正月早々登山口にもたどり着けず、すごすごと阿蘇の街までもどってきた。すでに昼を大きく回っている、どこかでなにか食べたい。そうは言っても元日から開いてる店もそうそうないだろうから、見つけた最初の店で食べることにしよう。そうして入ったのが赤牛丼の店だった。

14時近いにもかかわらず、駐車場はほぼ満車で、並んでる人もいる。店頭のメニューを見ると、一番安い赤牛丼で2,475円。赤牛丼って要は牛丼だろと思うとずいぶん高価な気もするが、他の店を探す気力もないので、しばらく並んで入店した。

赤牛というのは、四種類ある和牛の中の一種だ。国内の牛の飼育頭数を見ると和牛の98%は黒毛和牛で、赤牛は1.3%に過ぎない。これは和牛の中での割合なので、外国産牛や交雑牛を加えるとずっと少なくなるだろう。確かに黒毛和牛はよく聞くけど、赤牛を食べるのはもちろん見るのも初めてだ。

元日の来店者の多さに店員さんたちはパニック状態だったが、稀少な赤牛の丼は無事にやってきた。

赤牛肉のたたきと言えばいいのだろうか、レアに仕上げられた肉の薄切りが、丼飯の上に整然と並んでいる。赤牛の名の通りの真っ赤な牛肉だ。いや、ちょっと待て。赤牛は赤毛の牛だから赤牛なのであって、肉が赤いからではない。だが見ての通り、脂身の無いまさに赤い肉である。

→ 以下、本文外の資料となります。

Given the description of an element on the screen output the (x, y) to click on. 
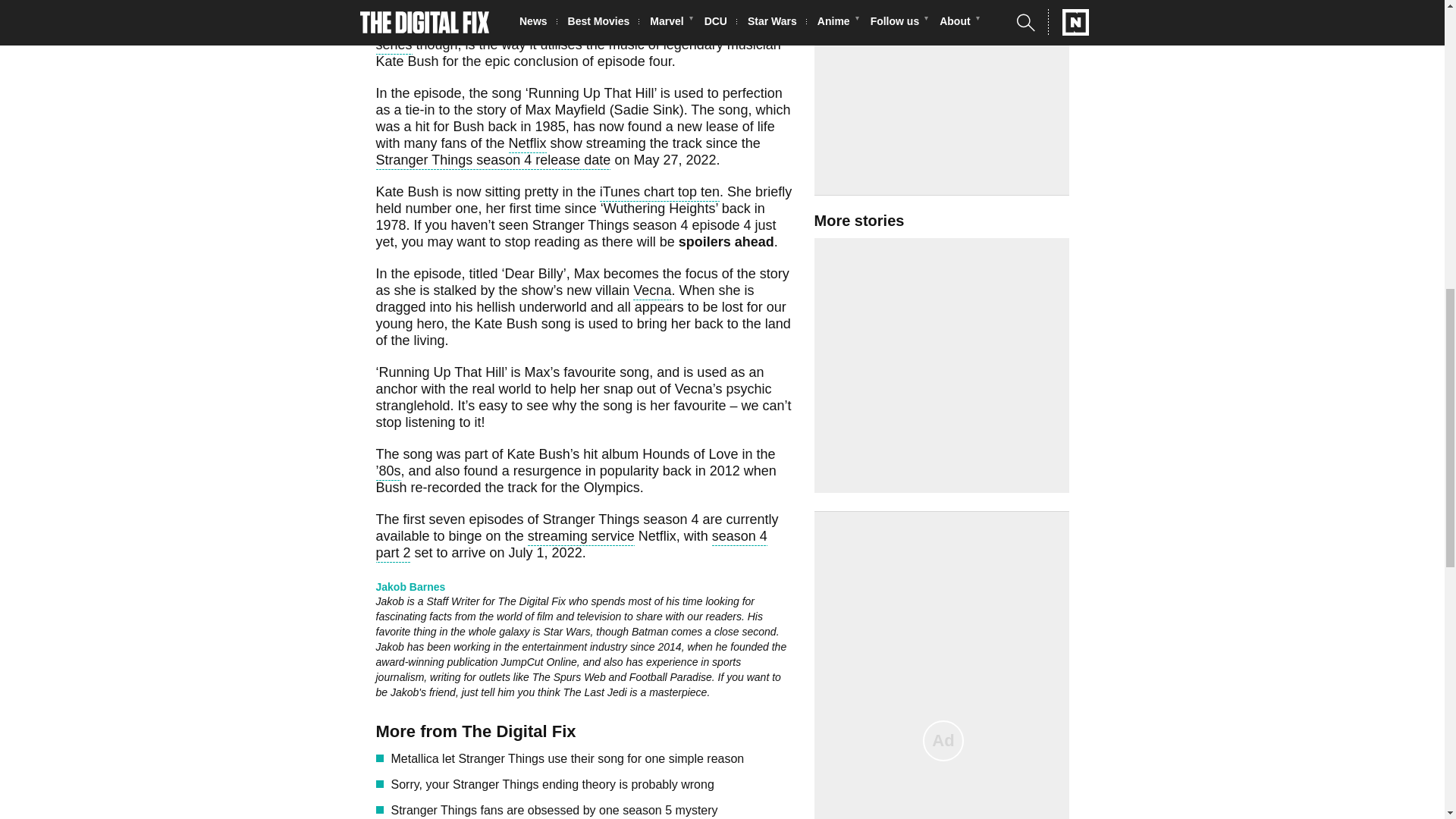
sci-fi series (573, 38)
ramping up the horror elements (642, 13)
Netflix series (576, 11)
Given the description of an element on the screen output the (x, y) to click on. 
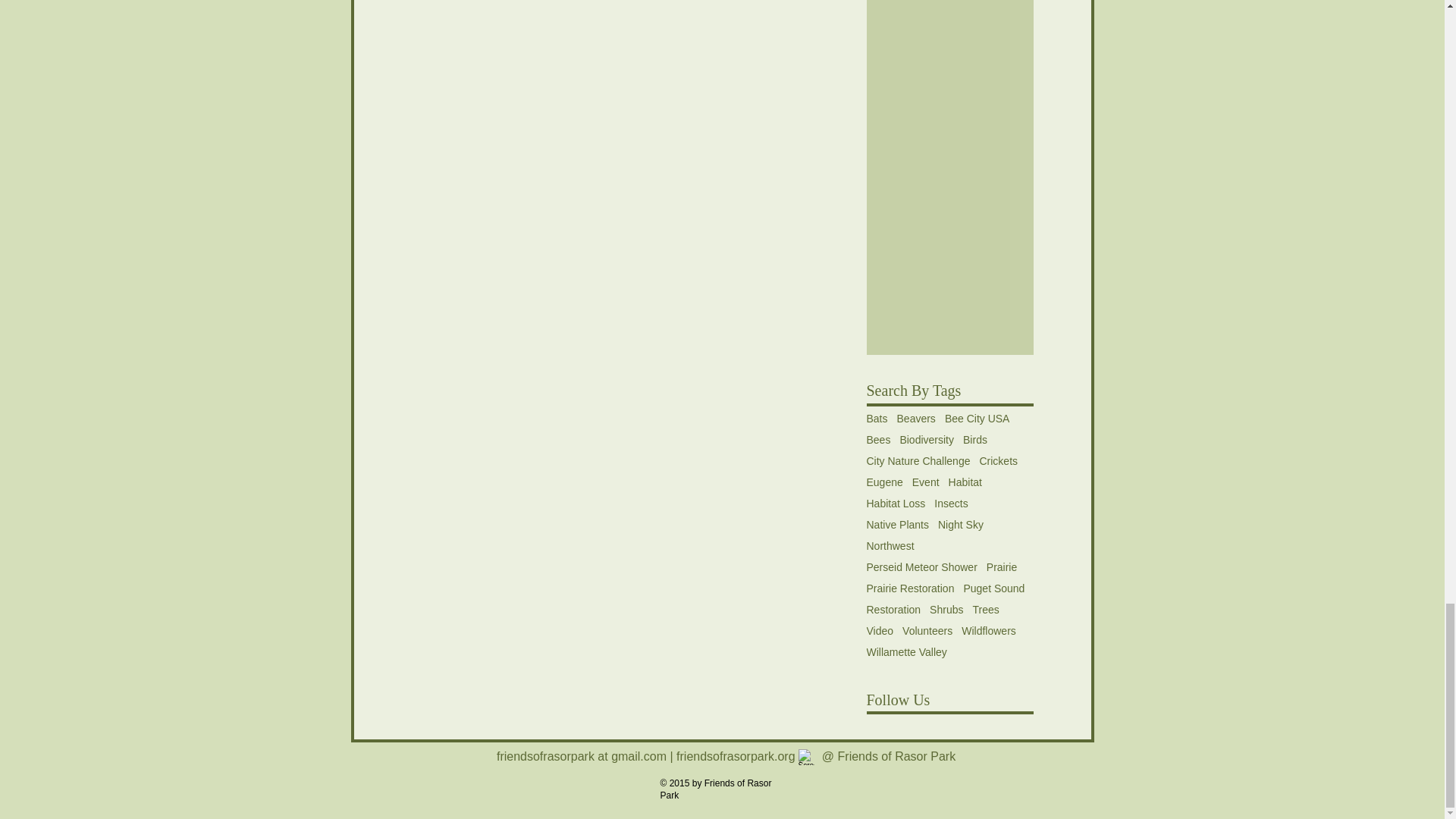
Bats (876, 418)
City Nature Challenge (917, 460)
Insects (951, 503)
Eugene (884, 481)
Bees (877, 439)
Bee City USA (977, 418)
Habitat Loss (895, 503)
Birds (974, 439)
Crickets (997, 460)
Habitat (965, 481)
Given the description of an element on the screen output the (x, y) to click on. 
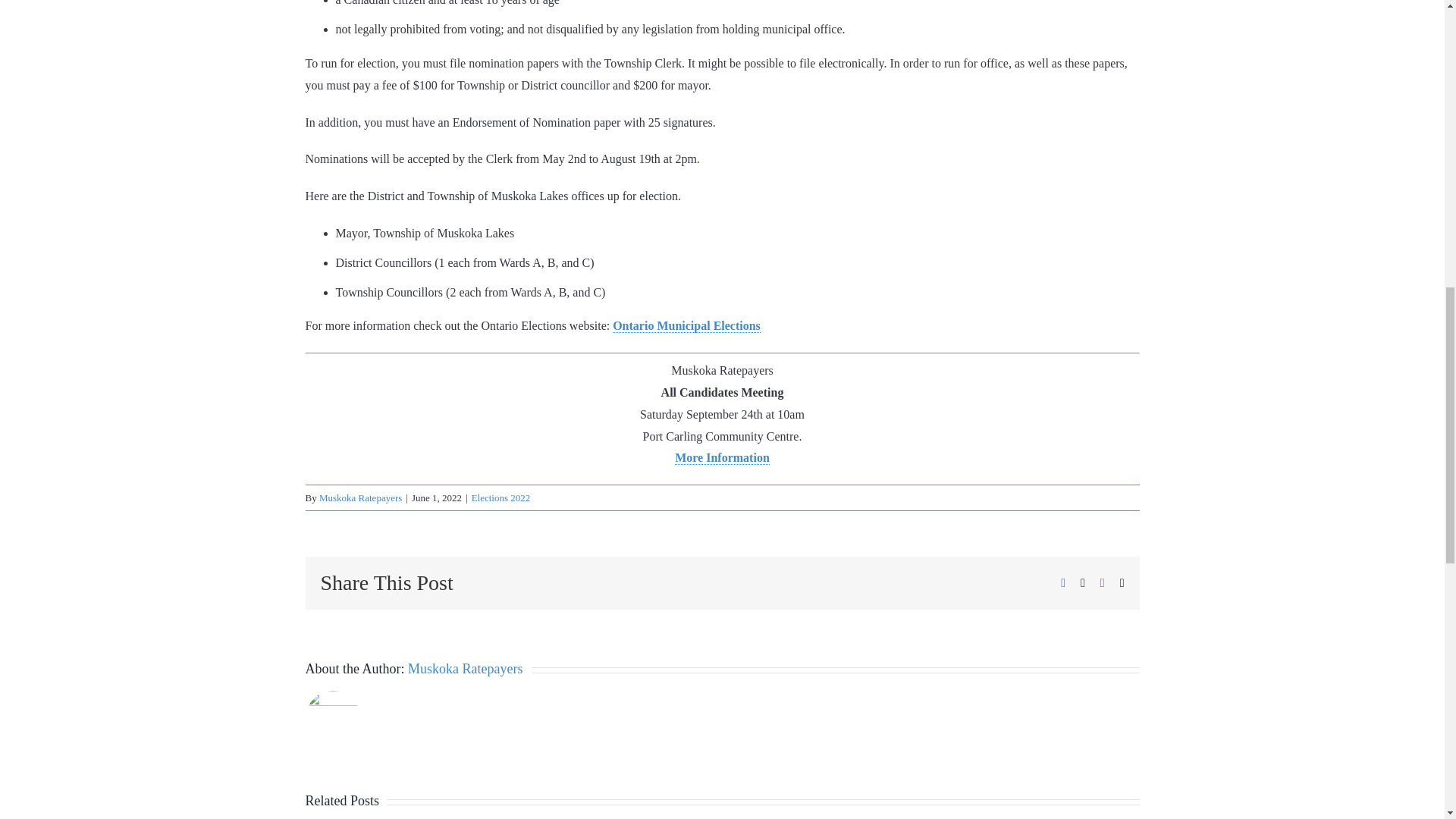
Posts by Muskoka Ratepayers (464, 668)
Posts by Muskoka Ratepayers (359, 497)
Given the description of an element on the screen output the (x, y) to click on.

味も見ての通り、とてもあさっさりしている。牛肉の匂いはしっかりあるものの、あっさりした赤身の味や柔らかな食感はあまり肉っぽくはなく、牛の香りのマグロかカツオを食べてるようだ。

これはこれで美味しいとは思うけど、脂身たっぷりの肉を好む身としては、少々さっぱりし過ぎのような気もする。

もしも年老いて肉の脂がキツいと感じるようになったら、牛肉はやっぱり赤牛だよねとなるのかもしれない。